Phase II of Chilean Telehealth Collaboration Project

By Kimberly Shea, PhD RN FWAN on

In my previous blog on March 26, 2019, I discussed Phase One of “Using Simulation Labs to Teach Future Telehealth Providers at Universidad Mayor (UM) in Chile, South America.” In that blog, I described the expansive rurality of Chile and the simulation lab that is used for educating the health sciences students in Santiago. In this Phase two blog, I will discuss the second half of my visit that demonstrated that Chile has the need, and UM has the equipment available, to educate and train healthcare students about using telehealth.

After my first five days visiting and meeting wonderful people at the Alameda and Huechuraba campuses in Santiago, I flew to the southern region, to a town called Temuco.  Although Universidad Mayor has a campus in Temuco, I did not visit because it was summer and students were not on campus. Most college students in Chile live at home, so the college life component of higher education is contained in the summer activities. Each summer, the health sciences students who are studying medicine, nursing, physical therapy, nutrition, ophthalmology, auditory problems, psychology, laboratory technicians, and obstetrics stay at a different rural town high school, with mattresses on the floor, and learn together.  I was impressed with the interprofessional approach to learning.  In the summer of January 2019, the high school was in a town called Cholchol.  

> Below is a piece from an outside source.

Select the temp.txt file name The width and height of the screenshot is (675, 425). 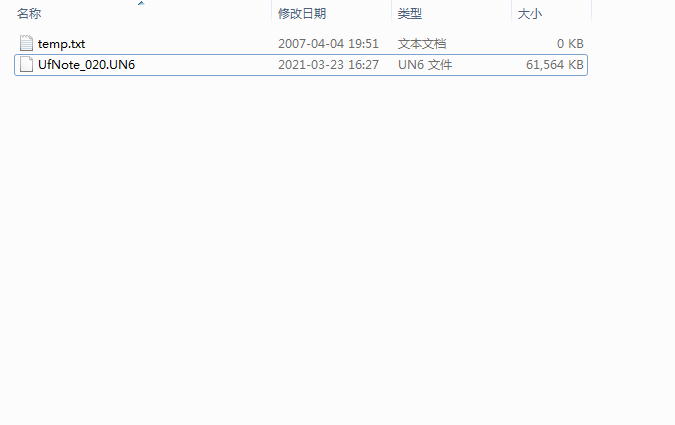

While the vast majority of students were from Chile, students from the U.S. can apply, as long as they speak Spanish, and a small group of medical students from Harvard added to the mix.  Most students stay at least two weeks but can stay up to six weeks. The structured rotations include learning from didactic presentations, providing assessments to local residents at health fairs, and traveling to assess those unable to travel to the fair, the postrados.  The health fairs were set up in parks and moved to a different village every week. Once the driver of the van was in the vicinity, homes for the postrados were located by asking people along the way if they knew the individual. Sometimes there were no people walking, so the nurse instructor on the van would go up to a house to ask.  Finding the postrados was no easy task. 

Once located, the students would perform an assessment, going into the small home separately to not overwhelm patients. My observation was that if a young person, younger than 30, lived in the home, they had a smart phone. Caregivers stayed with the postrado, but other family members traveled regularly to the bigger towns for work. 

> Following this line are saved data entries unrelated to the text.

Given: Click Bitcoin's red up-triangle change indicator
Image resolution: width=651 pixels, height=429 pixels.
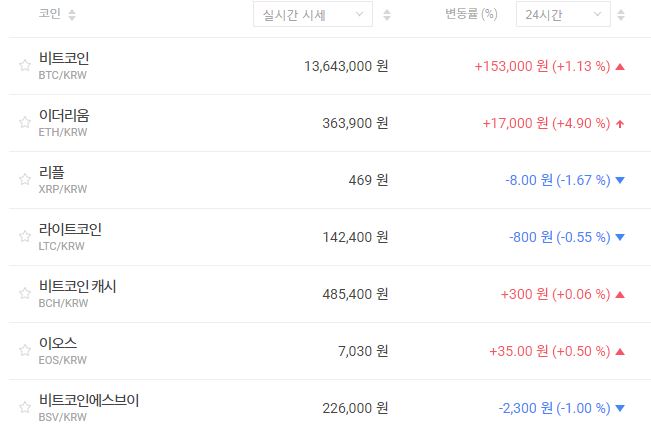Looking at the screenshot, I should click(620, 67).
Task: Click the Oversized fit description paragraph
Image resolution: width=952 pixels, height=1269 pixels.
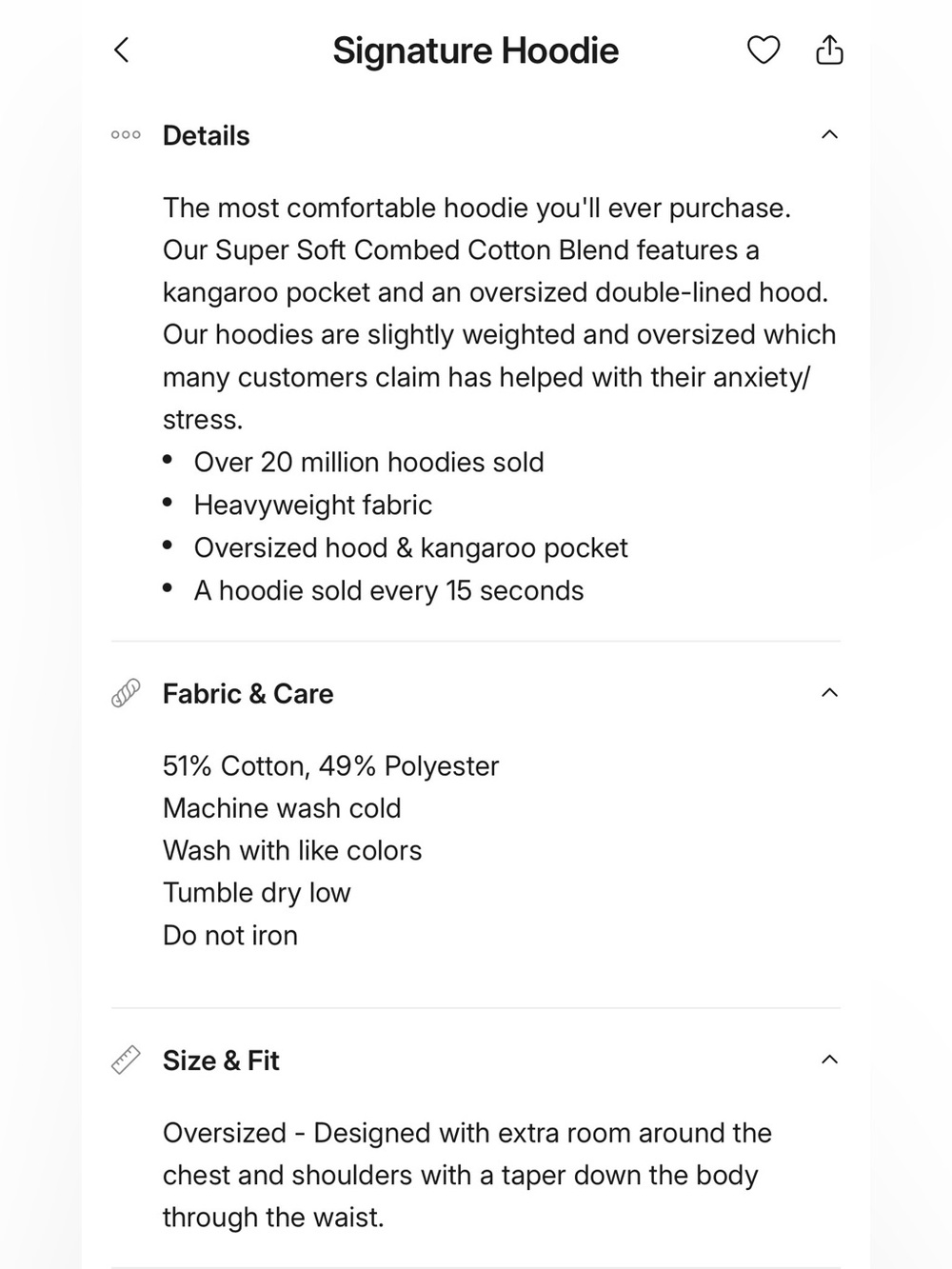Action: pyautogui.click(x=466, y=1175)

There was no current use of telehealth in rural areas, but the long country of Chile, with visible cell towers in the mountains, has telehealth potential. Educating toward this potential is the impetus for telehealth research that will be proposed in my U.S. Fulbright application in September 2019. 

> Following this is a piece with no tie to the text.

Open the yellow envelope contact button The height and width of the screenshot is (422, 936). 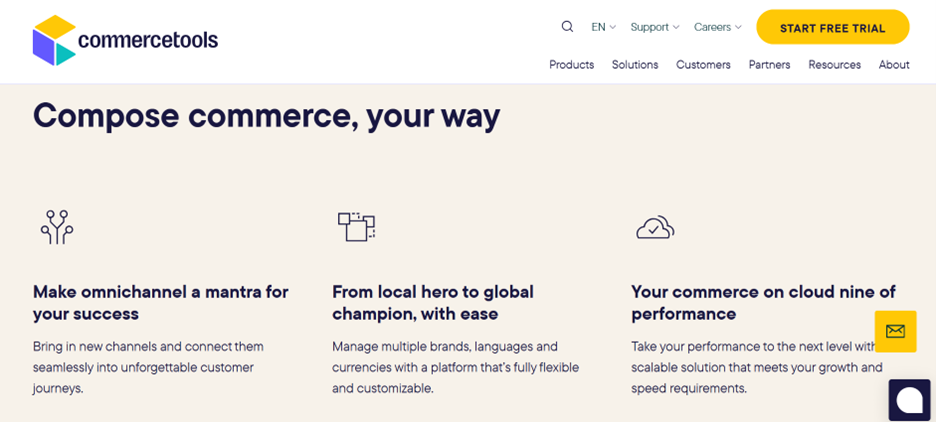tap(895, 331)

My research has explored best practice uses of mobile smart phone cameras and collaboration software for assessment. Although we commonly use smart phone cameras for visualization, such as Skype and Google + hangout, there is little movement and motion in these meetings.  If we want to show a scenario, it is more common to use the camera to create a video and then send it electronically.  These strategies do not work for real-time assessments in telehealth. Use of a camera for live human assessment using a camera lens limits what can be viewed. More importantly, it increases the risk of missing environmental cues that might help with understanding a home situation that is part of the assessment.  An onsite telepresenter is directed to move the camera around.  The telepresenter can be someone who is at the home during the assessment and even the patients themselves. Communication techniques and a structured process are required, because there are no environmental cues to trigger the progression of visualization.

Combining my best practice concerns for technology-enhanced healthcare in the home, the rural needs of Chile and the availability of Universidad Mayor’s simulation lab, my 2019 Fulbright application was developed. Telehealth will be taught to the UM healthcare providers of the future, using the simulation lab. A simulated healthcare scenario will serve as the platform for teaching communication and best practice use of mobile cameras for telehealth.  One student will communicate remotely and one student will provide hands-on care during a simulated care scenario.  Mannequins will simulate patients, the on-site student will be the telepresenter, and the remote student will guide the assessment. 

Effective assessment requires an integrated assessment of the patient, the environment, and available equipment and medications. A remote student will have to instruct an on-site person to move, or place a stethoscope, or other assessment tools, in exactly the correct place to collect the exact information that is needed to diagnose or treat a patient.

The existing interprofessional health science education adds a dimension that is needed in the U.S., to promote an understanding of how professionals can work together to achieve efficient and effective outcomes. When two students work together, one teaching and one following, they both learn.

As Aristotle said, “Teaching is the highest form of understanding.”

About the Author

Kimberly Shea has been a nurse for over 35 years and a researcher for the last 17 years.  Her research combines the patient focus of palliative care with the efficient delivery that telehealth provides. Kim has been a participatory member of the Tucson Community for 45 years and has 4 degrees from the University of Arizona.